Io capisco meglio di quello che lui può immaginare, mi interrompe, «c’è una cosa che è importante, una frase che ti devo dire, la devi scrivere, non per gli altri, per te».
So che il tempo è finito ma lui non si ferma, «devo dirti una cosa che per me è ultra importante, è una frase di Camus, del discorso al Nobel…». Prende il telefono e mette il viva voce, si sente il suono del telefono che squilla, non risponde nessuno, sbuffa, mi guarda. «È sempre così, se è urgente, non rispondono, c’est la regle, è la regola».
Riprova sempre in viva voce, risponde una voce assonnata, «scusami, devi farmi un favore, vai a prendere il libro, pagina 25 e capolinea 2…». Dall’altra parte, gli chiedono di aspettare, sono istanti lunghissimi, lui è in ascolto, sussurra guardandomi, «questa è troppo importante segnala…». Dall’altro lato del telefono la voce (scoprirò mentre parla che è Stefan Crepon, il coprotagonista di Noi e loro, uno dei due figli, quello “buono”) legge la frase con una grande verità e stanchezza nella voce, Vincent lo saluta e lo ringrazia con trasporto.
«Voilà… È questo, quella frase, sono io, siamo noi».

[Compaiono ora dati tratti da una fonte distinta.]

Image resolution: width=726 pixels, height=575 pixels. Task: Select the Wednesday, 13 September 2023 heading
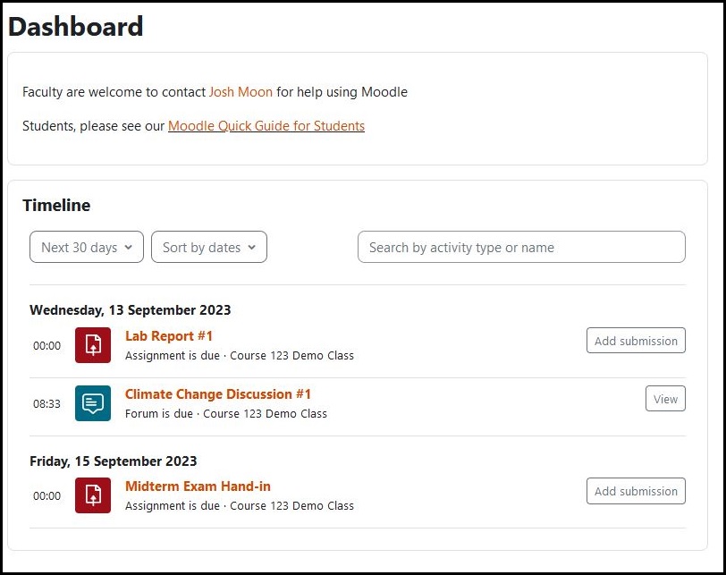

Poi lui mi chiede se è abbastanza, se sono contenta, mi esce la più assurda e inopportuna delle frasi, «ci possiamo abbracciare?».
Con grande forza lui mi abbraccia, ripenso all’abbraccio finale di Noi e loro, persona e personaggio, le rendez vous, tutto finisce ma in fondo resta.
Non so come salutarlo e mi esce quel francese che mi blocca, una frase alla Stefano De Mandato, rischiosa, «Bonne chance pour la vie».
Fa una pausa, sorride, gli piace, «Oui, anche a te, bonne chance pour la vie, à nous, a noi. Ciao!», con quel misto di francese e italiano. E quel noi.
Mi allontano, scendo le scale e incontro Stefan Crepon, mi sorride e gli faccio i complimenti, immagino che lui non sappia che l’ho sentito in viva voce leggere Camus e sorrido, ha un bello sguardo, poi mi giro e Vincent è sulle scale, mi fa un sorriso e un cenno di saluto. Il rendez vous è finito.
Sono di nuovo sotto i portici, è passata poco più di un’ora, strana, penso a quella scena del film che mi aveva fatto piangere e stavolta sorrido, ora piove ma je m’en foute.
«E spesso chi ha scelto il suo destino di artista perché si sentiva diverso dagli altri, si accorge ben presto che potrà alimentare la sua arte ed essere diverso dagli altri solo confessando la sua somiglianza con tutti», Albert Camus.